前世の悪女は目立たず生きたいのに、お節介な魔法使いと婚約回避したい王子に絡まれました。
甘塩ます☆
異世界恋愛悪役令嬢
2025年07月09日
公開日
2.1万字
連載中
前世で「悪役令嬢」として破滅したリーゼリット。二度目の生は、誰にも関わらず、ひっそりと平穏に過ごしたいと願っていた。しかし、継母からのいじめから妹を守ろうとする不器用な優しさが、思わぬ絆を生んでしまう。 そして、運命の舞踏会。平穏を求めるリーゼリットは、妹を身代わりに行かせようとするが、突如現れたのは出たがりな魔法使い!? 「私の仕事を奪った」と怒り心頭の彼女に無理やり着せられたのは、前世のトラウマを呼び起こす、真っ赤なドレスだった。 不本意ながら舞踏会に連れてこられたリーゼリットが逃げ込んだのは、城の片隅の静かな庭園。そこで彼女が出会ったのは、同じく婚約者探しから逃れてきた、隣国の第三王子シリウスで……。 「目立ちたくない」元悪役令嬢と「結婚したくない」王子の、共感と勘違いが織りなす、厄介事回避系異世界恋愛コメディ! 彼女の平穏はどこへ向かうのか!?

第1話


 静寂を破る甲高い悲鳴で、リーゼリットは悪夢から覚めた。

 飛び起きた拍子に、豪華な天蓋付きのベッドから転げ落ちそうになる。

 心臓が嫌な音を立てて波打っていた。


「またこの夢……」


 リーゼリットは16歳誕生日を迎えた日から毎日のように同じ悪夢を見る。

 額に滲んだ冷や汗を拭いながら、リーゼリットは重い息を吐いた。

 ここが侯爵令嬢リーゼリット・フォン・クライアントの豪奢な寝室であることは、すでに嫌というほど理解している。
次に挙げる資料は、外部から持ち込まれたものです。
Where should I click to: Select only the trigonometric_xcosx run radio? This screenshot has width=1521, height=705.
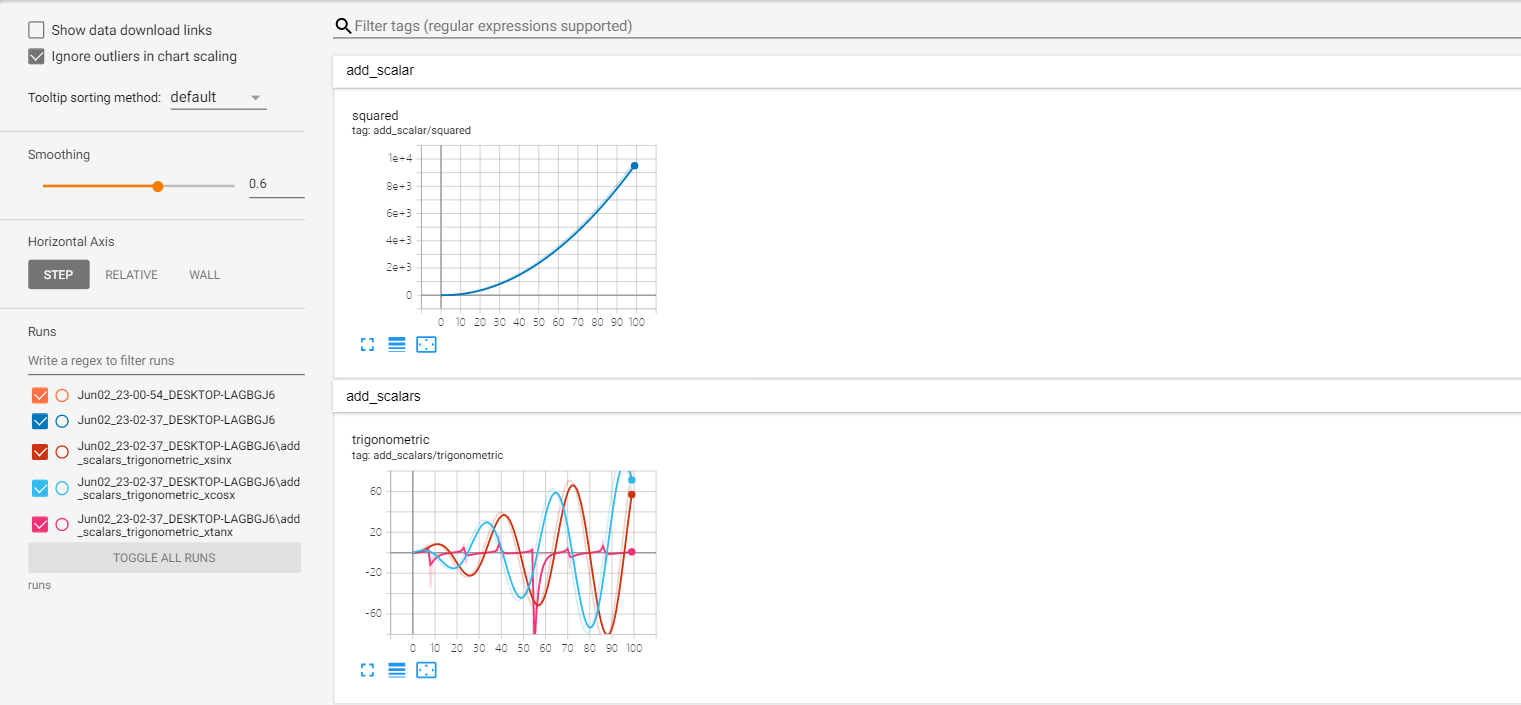pos(62,488)
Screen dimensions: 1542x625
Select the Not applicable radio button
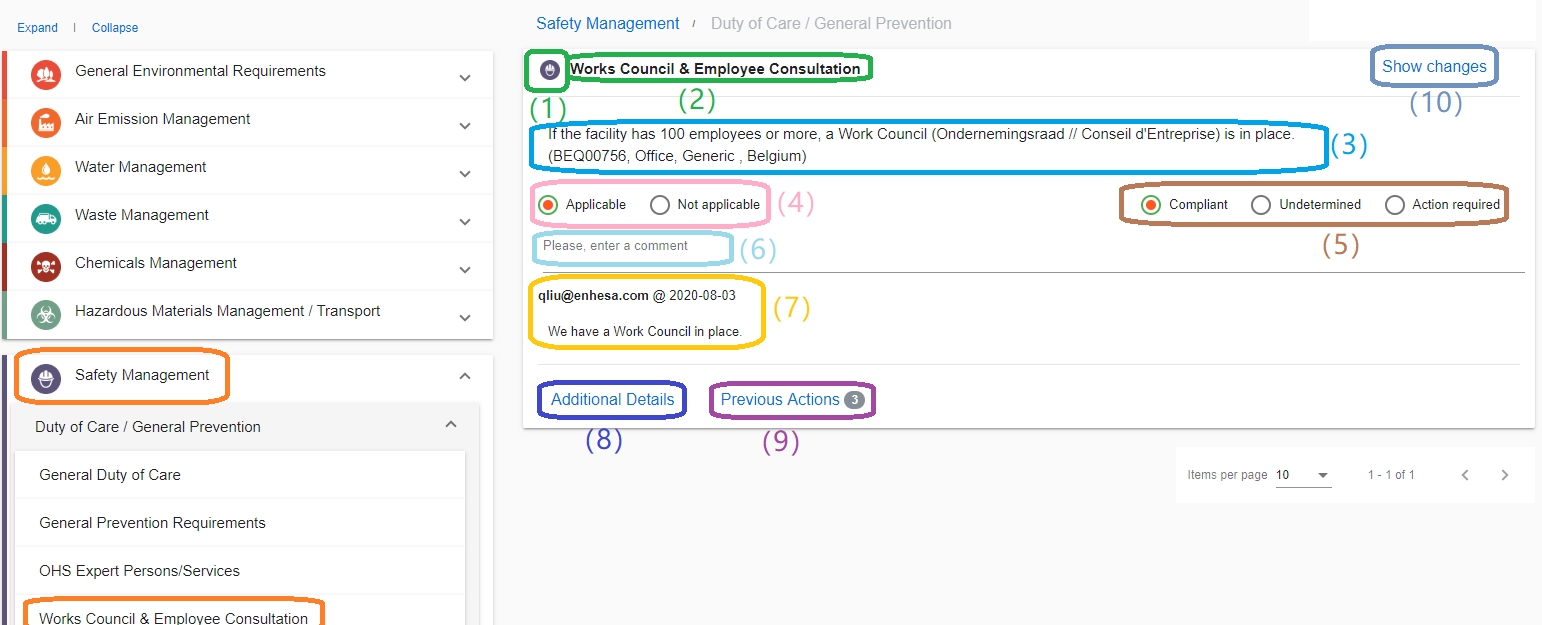(x=660, y=205)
 そして、自身が前世で、この身体の持ち主である「悪役令嬢」だったことも。


 前世のリーゼリットは、16歳の誕生日に新しい家族が出来た。

 しかし、その継母と連れ子である妹を苛め抜き、最終的に王子から婚約破棄を突きつけられ、修道院送りの末、不遇な死を遂げた。

 その記憶は、リーゼリットにとって拭い難い汚点であり、悪夢の元凶だ。

 特に、妹であるロザリアをいじめ、その純粋な心を傷つけたことへの後悔は、今も彼女の胸に鉛のように沈んでいる。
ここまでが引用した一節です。